Samba Client

This client can be used to mount shares from a Samba Server.

This module generates an entry in fileSystems for each mount here.

Configuration options are provided to aid:

  • mounting remote share with specific local user/group (uid/gid)
  • mount ordering (after/before/requires/requiredBy) of related systemd services
  • samba credential file location (credentials= compatible file path)
  • samba password file location (generated a credentials compatible file path containing password=<password-file>)

Example Configuration

The below configuration shows a number of ways to configure a samba mount.

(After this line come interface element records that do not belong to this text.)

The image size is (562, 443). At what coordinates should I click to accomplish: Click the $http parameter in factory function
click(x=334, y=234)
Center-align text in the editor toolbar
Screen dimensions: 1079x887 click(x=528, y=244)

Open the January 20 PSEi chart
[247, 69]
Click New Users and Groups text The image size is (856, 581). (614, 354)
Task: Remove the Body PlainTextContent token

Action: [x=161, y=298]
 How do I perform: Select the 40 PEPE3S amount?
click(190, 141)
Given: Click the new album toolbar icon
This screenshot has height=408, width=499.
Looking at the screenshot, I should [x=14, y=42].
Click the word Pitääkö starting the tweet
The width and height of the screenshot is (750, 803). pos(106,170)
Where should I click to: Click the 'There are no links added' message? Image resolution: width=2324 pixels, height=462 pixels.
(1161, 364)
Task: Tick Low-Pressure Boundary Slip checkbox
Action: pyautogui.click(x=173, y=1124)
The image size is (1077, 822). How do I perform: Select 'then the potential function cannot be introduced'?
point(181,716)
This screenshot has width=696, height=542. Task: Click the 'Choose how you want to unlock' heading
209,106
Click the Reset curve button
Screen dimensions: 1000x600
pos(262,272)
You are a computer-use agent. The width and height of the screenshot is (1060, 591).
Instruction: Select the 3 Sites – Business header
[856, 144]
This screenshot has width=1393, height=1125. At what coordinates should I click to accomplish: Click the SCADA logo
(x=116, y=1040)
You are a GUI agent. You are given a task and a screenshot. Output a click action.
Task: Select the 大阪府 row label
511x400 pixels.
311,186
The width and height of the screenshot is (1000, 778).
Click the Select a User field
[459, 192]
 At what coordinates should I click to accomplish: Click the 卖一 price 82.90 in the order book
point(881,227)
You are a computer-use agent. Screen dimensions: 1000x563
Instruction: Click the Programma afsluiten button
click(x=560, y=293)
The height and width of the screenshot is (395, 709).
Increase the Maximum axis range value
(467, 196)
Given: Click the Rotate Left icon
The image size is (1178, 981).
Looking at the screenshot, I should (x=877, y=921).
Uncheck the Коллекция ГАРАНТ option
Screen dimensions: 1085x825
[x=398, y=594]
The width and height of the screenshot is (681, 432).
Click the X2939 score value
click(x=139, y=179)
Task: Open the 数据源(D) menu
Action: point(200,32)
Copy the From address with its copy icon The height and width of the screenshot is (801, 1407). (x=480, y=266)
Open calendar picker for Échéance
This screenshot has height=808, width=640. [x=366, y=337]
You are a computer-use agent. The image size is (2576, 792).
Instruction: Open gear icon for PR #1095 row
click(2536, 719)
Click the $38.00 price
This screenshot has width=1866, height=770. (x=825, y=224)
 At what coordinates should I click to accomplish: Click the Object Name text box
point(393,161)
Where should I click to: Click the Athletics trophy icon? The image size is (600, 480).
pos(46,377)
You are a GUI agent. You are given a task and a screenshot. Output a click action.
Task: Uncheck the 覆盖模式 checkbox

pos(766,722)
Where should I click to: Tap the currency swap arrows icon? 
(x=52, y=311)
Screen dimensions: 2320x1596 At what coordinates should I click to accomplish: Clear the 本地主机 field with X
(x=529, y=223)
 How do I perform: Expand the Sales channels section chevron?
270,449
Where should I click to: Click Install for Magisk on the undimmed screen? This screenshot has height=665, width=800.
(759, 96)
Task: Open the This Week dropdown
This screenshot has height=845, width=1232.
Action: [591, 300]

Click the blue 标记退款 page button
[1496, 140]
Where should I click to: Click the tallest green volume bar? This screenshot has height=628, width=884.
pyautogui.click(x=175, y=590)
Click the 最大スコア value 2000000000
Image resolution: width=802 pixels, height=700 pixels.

users.users.mylocaluser = {
  uid = 6000;
  isNormalUser = true;
};
provision.fs.samba.client = {
  enable = true;
  remoteUrl = "10.89.1.7";
  # mount a public share, automatically assumed to be public if `user` is not set
  mounts.public = {
    hostPath = "/public";
    # added to mount unit as an `after` entry of targets/services
    networkOnlineService = "network-online.target";
  };
  mounts.private = {
    hostPath = "/private";
    networkOnlineService = "network-online.target";
    # you can also add your own requires/requiredBy/after/before entries for each mount
    requires = [ "firewall.service" ];
    # use this samba user for login to the samba server
    user = "smb-generated-user";
    # you can specify a samba credentials file that must be a valid file for the CIFS `credentials` mount option
    credentialsFile = "/root/smb-generated-user-creds";
  };
  mounts.user-example = {
    hostPath = "/user-example";
    networkOnlineService = "network-online.target";
    # you can specify a local uid/user and gid/group to force local user permissions
    uid = "mylocaluser";
    gid = "users";
    user = "smb-generated-user";
    passwordFile = snakeoilPasswordFile;
    # it can be useful to use this with agenix/sops-nix
    # passwordFile = config.age.secrets.smb-generated-user-password.path;
  };
};

Mount Commands

Mount as guest

mount.cifs //myserv/public /mnt/public -o guest

Mount as authenticated user (inline credentials)

mount.cifs //myserv/private /mnt/private -o user=smb-user,password=mysambapassword

Mount as authenticated user (credentials files)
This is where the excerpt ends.